- GOAL -
Please rewrite every line of the items below as a Markdown table with the columns "Row" and "Item line," numbering each row and skipping blank lines. Leave the pictures out of the table.

- RECORD LIST -
-=-=-
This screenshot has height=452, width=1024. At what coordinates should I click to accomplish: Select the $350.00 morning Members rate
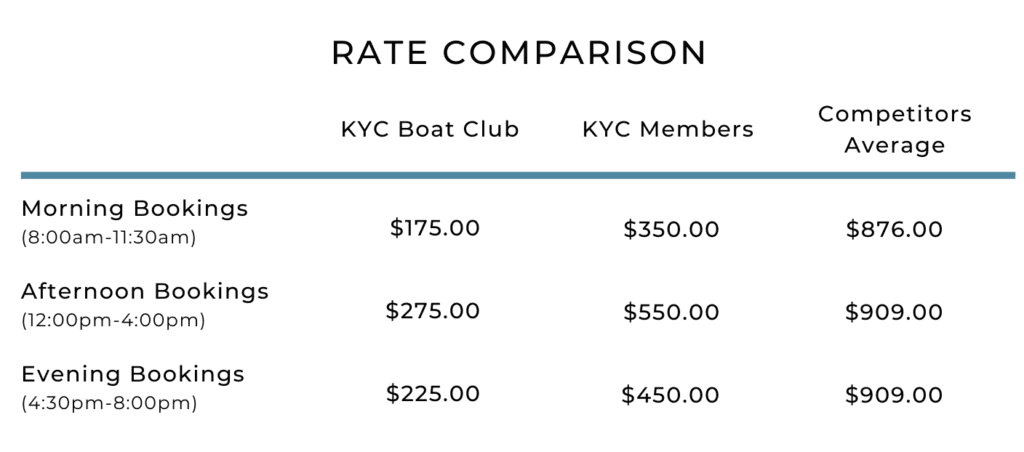pyautogui.click(x=671, y=230)
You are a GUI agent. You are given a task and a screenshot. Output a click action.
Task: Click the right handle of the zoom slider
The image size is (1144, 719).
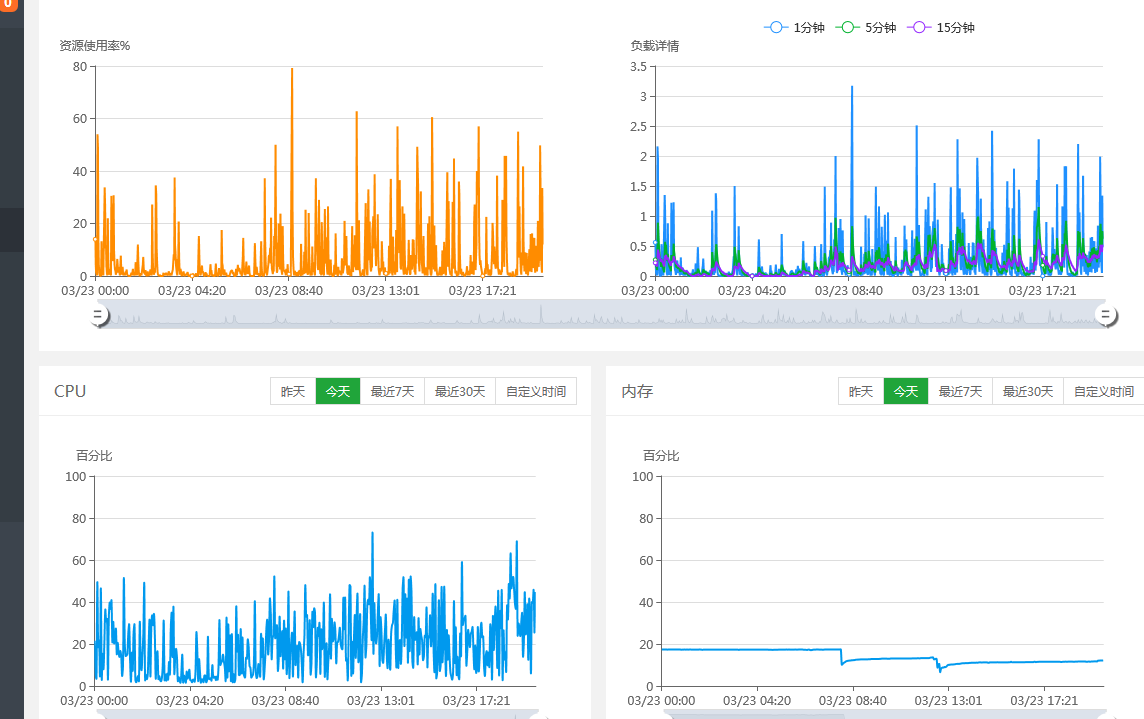tap(1106, 315)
-=-=-
- ANSWER FOR THIS EXERCISE -
| Row | Item line |
|---|---|
| 1 | This screenshot has height=452, width=1024. At what coordinates should I click to accomplish: Select the $350.00 morning Members rate |
| 2 | pyautogui.click(x=671, y=230) |
| 3 | You are a GUI agent. You are given a task and a screenshot. Output a click action. |
| 4 | Task: Click the right handle of the zoom slider |
| 5 | The image size is (1144, 719). |
| 6 | tap(1106, 315) |